Please copy the listing below line for line, changing nothing.

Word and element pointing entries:
○ ○ ○ ○

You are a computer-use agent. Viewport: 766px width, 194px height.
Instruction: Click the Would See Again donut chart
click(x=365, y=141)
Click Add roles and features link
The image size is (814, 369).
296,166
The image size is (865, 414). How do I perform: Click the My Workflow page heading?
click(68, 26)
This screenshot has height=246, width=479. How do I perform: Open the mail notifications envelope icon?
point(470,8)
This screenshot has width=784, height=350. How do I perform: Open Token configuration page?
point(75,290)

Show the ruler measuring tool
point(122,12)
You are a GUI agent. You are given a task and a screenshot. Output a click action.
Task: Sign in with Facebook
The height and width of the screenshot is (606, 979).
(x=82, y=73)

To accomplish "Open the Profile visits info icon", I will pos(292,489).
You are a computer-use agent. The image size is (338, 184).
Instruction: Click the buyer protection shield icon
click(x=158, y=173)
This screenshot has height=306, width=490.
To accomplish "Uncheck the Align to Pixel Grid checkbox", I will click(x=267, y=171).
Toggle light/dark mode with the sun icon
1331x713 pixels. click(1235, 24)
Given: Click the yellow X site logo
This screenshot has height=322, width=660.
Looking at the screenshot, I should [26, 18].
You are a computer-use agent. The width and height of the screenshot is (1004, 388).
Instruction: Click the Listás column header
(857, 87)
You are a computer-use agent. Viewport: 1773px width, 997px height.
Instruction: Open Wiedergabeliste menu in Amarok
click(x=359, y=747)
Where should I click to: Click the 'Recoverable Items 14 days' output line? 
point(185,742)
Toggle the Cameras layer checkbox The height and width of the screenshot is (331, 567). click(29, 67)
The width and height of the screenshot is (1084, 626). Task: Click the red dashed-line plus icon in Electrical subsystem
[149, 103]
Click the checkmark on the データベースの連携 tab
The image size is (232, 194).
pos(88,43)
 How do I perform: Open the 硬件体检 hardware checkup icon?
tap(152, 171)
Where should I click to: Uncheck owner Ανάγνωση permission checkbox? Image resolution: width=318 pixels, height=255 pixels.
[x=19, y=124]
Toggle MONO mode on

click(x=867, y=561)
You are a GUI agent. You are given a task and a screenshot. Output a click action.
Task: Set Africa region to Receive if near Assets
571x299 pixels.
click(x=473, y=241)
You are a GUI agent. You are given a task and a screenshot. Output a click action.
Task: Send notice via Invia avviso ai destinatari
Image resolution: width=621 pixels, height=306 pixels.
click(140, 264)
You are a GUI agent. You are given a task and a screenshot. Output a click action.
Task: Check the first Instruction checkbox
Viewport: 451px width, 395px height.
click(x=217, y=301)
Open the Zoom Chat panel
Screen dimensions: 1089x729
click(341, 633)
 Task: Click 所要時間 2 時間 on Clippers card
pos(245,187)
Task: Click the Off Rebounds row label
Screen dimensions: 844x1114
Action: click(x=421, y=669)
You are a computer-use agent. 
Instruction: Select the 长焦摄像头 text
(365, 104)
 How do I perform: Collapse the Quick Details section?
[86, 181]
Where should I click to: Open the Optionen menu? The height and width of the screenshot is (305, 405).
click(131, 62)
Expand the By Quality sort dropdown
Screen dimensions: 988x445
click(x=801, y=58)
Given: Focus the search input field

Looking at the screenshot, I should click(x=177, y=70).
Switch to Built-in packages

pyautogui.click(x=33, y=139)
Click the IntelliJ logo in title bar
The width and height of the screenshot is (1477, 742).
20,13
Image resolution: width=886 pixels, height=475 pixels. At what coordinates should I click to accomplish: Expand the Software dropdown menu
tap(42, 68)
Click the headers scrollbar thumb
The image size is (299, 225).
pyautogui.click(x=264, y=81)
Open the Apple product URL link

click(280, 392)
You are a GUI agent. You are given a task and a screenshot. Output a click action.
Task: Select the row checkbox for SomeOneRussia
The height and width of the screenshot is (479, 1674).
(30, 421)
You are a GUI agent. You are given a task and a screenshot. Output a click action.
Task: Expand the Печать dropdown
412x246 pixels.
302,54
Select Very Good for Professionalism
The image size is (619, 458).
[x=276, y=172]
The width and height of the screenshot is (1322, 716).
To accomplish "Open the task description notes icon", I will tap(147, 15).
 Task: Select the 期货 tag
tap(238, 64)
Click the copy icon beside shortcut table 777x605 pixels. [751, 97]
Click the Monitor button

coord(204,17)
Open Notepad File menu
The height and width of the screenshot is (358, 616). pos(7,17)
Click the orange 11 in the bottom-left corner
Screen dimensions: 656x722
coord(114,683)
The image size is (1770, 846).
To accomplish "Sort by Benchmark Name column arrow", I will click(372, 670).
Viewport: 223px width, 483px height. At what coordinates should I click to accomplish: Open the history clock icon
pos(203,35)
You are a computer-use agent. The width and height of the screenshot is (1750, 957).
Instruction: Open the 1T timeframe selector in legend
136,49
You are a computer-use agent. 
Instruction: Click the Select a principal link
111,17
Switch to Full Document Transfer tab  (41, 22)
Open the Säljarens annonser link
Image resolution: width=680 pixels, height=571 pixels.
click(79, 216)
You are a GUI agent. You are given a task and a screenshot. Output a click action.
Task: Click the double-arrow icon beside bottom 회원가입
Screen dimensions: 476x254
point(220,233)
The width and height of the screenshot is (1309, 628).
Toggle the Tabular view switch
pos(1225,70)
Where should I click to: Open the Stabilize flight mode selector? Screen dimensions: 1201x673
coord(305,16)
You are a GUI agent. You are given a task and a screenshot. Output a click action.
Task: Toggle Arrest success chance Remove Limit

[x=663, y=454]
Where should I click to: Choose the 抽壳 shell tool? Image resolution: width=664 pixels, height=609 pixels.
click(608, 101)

○ ○ ○ ○

Correct result:
You are a computer-use agent. Viewport: 766px width, 194px height.
Instruction: Click the Would See Again donut chart
click(x=365, y=141)
Click Add roles and features link
The image size is (814, 369).
296,166
The image size is (865, 414). How do I perform: Click the My Workflow page heading?
click(68, 26)
This screenshot has height=246, width=479. How do I perform: Open the mail notifications envelope icon?
point(470,8)
This screenshot has width=784, height=350. How do I perform: Open Token configuration page?
point(75,290)

Show the ruler measuring tool
point(122,12)
You are a GUI agent. You are given a task and a screenshot. Output a click action.
Task: Sign in with Facebook
The height and width of the screenshot is (606, 979).
(x=82, y=73)

To accomplish "Open the Profile visits info icon", I will pos(292,489).
You are a computer-use agent. The image size is (338, 184).
Instruction: Click the buyer protection shield icon
click(x=158, y=173)
This screenshot has height=306, width=490.
To accomplish "Uncheck the Align to Pixel Grid checkbox", I will click(x=267, y=171).
Toggle light/dark mode with the sun icon
1331x713 pixels. click(1235, 24)
Given: Click the yellow X site logo
This screenshot has height=322, width=660.
Looking at the screenshot, I should [26, 18].
You are a computer-use agent. The width and height of the screenshot is (1004, 388).
Instruction: Click the Listás column header
(857, 87)
You are a computer-use agent. Viewport: 1773px width, 997px height.
Instruction: Open Wiedergabeliste menu in Amarok
click(x=359, y=747)
Where should I click to: Click the 'Recoverable Items 14 days' output line? 
point(185,742)
Toggle the Cameras layer checkbox The height and width of the screenshot is (331, 567). click(29, 67)
The width and height of the screenshot is (1084, 626). Task: Click the red dashed-line plus icon in Electrical subsystem
[149, 103]
Click the checkmark on the データベースの連携 tab
The image size is (232, 194).
pos(88,43)
 How do I perform: Open the 硬件体检 hardware checkup icon?
tap(152, 171)
Where should I click to: Uncheck owner Ανάγνωση permission checkbox? Image resolution: width=318 pixels, height=255 pixels.
[x=19, y=124]
Toggle MONO mode on

click(x=867, y=561)
You are a GUI agent. You are given a task and a screenshot. Output a click action.
Task: Set Africa region to Receive if near Assets
571x299 pixels.
click(x=473, y=241)
You are a GUI agent. You are given a task and a screenshot. Output a click action.
Task: Send notice via Invia avviso ai destinatari
Image resolution: width=621 pixels, height=306 pixels.
click(140, 264)
You are a GUI agent. You are given a task and a screenshot. Output a click action.
Task: Check the first Instruction checkbox
Viewport: 451px width, 395px height.
click(x=217, y=301)
Open the Zoom Chat panel
Screen dimensions: 1089x729
click(341, 633)
 Task: Click 所要時間 2 時間 on Clippers card
pos(245,187)
Task: Click the Off Rebounds row label
Screen dimensions: 844x1114
Action: click(x=421, y=669)
You are a computer-use agent. 
Instruction: Select the 长焦摄像头 text
(365, 104)
 How do I perform: Collapse the Quick Details section?
[86, 181]
Where should I click to: Open the Optionen menu? The height and width of the screenshot is (305, 405).
click(131, 62)
Expand the By Quality sort dropdown
Screen dimensions: 988x445
click(x=801, y=58)
Given: Focus the search input field

Looking at the screenshot, I should click(x=177, y=70).
Switch to Built-in packages

pyautogui.click(x=33, y=139)
Click the IntelliJ logo in title bar
The width and height of the screenshot is (1477, 742).
20,13
Image resolution: width=886 pixels, height=475 pixels. At what coordinates should I click to accomplish: Expand the Software dropdown menu
tap(42, 68)
Click the headers scrollbar thumb
The image size is (299, 225).
pyautogui.click(x=264, y=81)
Open the Apple product URL link

click(280, 392)
You are a GUI agent. You are given a task and a screenshot. Output a click action.
Task: Select the row checkbox for SomeOneRussia
The height and width of the screenshot is (479, 1674).
(30, 421)
You are a GUI agent. You are given a task and a screenshot. Output a click action.
Task: Expand the Печать dropdown
412x246 pixels.
302,54
Select Very Good for Professionalism
The image size is (619, 458).
[x=276, y=172]
The width and height of the screenshot is (1322, 716).
To accomplish "Open the task description notes icon", I will tap(147, 15).
 Task: Select the 期货 tag
tap(238, 64)
Click the copy icon beside shortcut table 777x605 pixels. [751, 97]
Click the Monitor button

coord(204,17)
Open Notepad File menu
The height and width of the screenshot is (358, 616). pos(7,17)
Click the orange 11 in the bottom-left corner
Screen dimensions: 656x722
coord(114,683)
The image size is (1770, 846).
To accomplish "Sort by Benchmark Name column arrow", I will click(372, 670).
Viewport: 223px width, 483px height. At what coordinates should I click to accomplish: Open the history clock icon
pos(203,35)
You are a computer-use agent. The width and height of the screenshot is (1750, 957).
Instruction: Open the 1T timeframe selector in legend
136,49
You are a computer-use agent. 
Instruction: Click the Select a principal link
111,17
Switch to Full Document Transfer tab  (41, 22)
Open the Säljarens annonser link
Image resolution: width=680 pixels, height=571 pixels.
click(79, 216)
You are a GUI agent. You are given a task and a screenshot. Output a click action.
Task: Click the double-arrow icon beside bottom 회원가입
Screen dimensions: 476x254
point(220,233)
The width and height of the screenshot is (1309, 628).
Toggle the Tabular view switch
pos(1225,70)
Where should I click to: Open the Stabilize flight mode selector? Screen dimensions: 1201x673
coord(305,16)
You are a GUI agent. You are given a task and a screenshot. Output a click action.
Task: Toggle Arrest success chance Remove Limit

[x=663, y=454]
Where should I click to: Choose the 抽壳 shell tool? Image resolution: width=664 pixels, height=609 pixels.
click(608, 101)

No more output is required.